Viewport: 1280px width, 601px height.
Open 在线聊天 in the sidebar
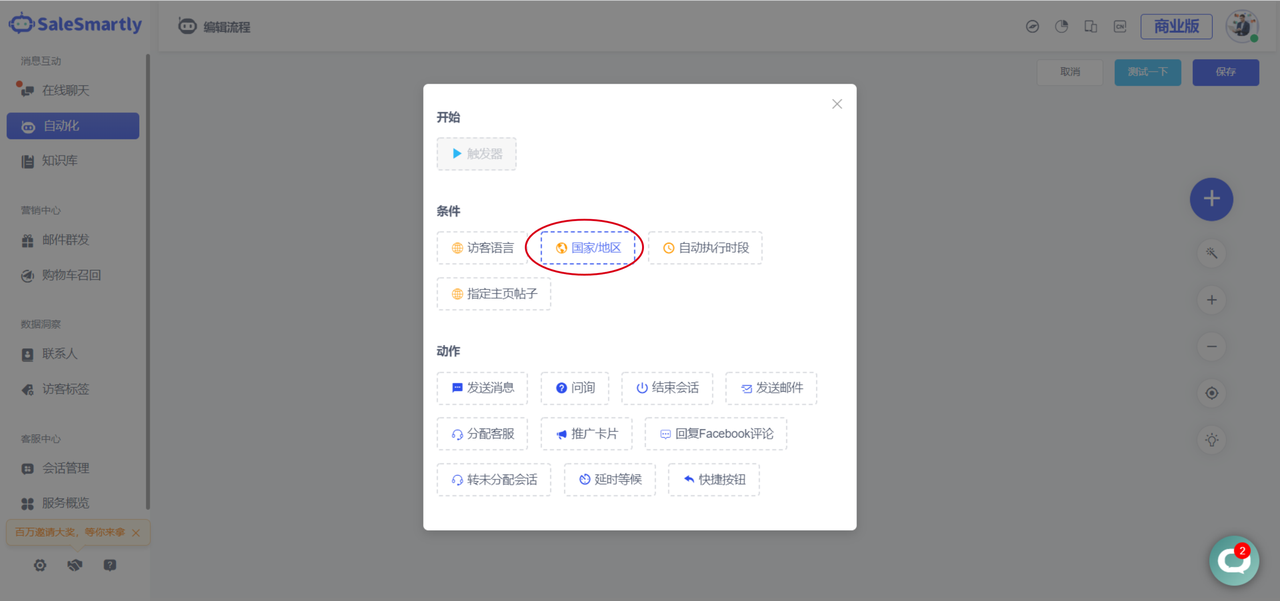65,90
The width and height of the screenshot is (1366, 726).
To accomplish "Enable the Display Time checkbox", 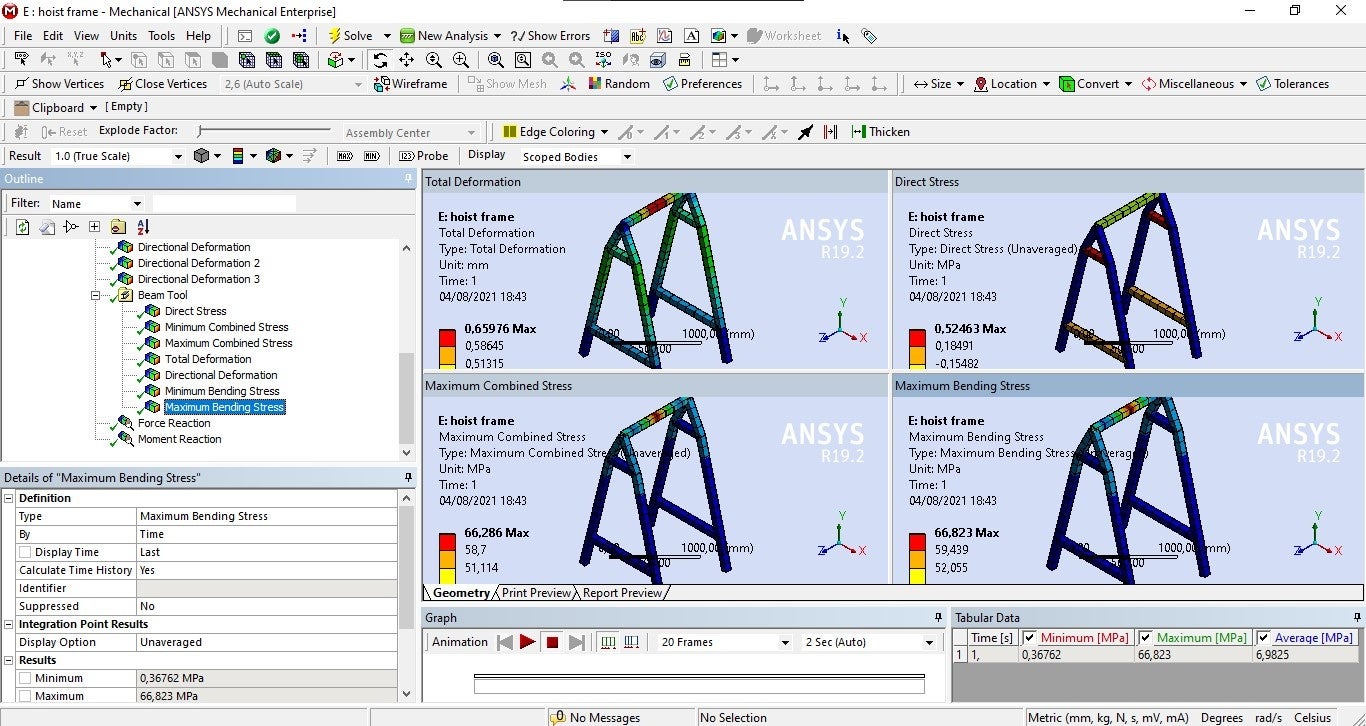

+ + +

# [What this task involves]
Each record above should be retyped exactly, with no pictures carried over.

# [Solution to the exercise]
Viewport: 1280px width, 601px height.
Open 在线聊天 in the sidebar
65,90
The width and height of the screenshot is (1366, 726).
To accomplish "Enable the Display Time checkbox", 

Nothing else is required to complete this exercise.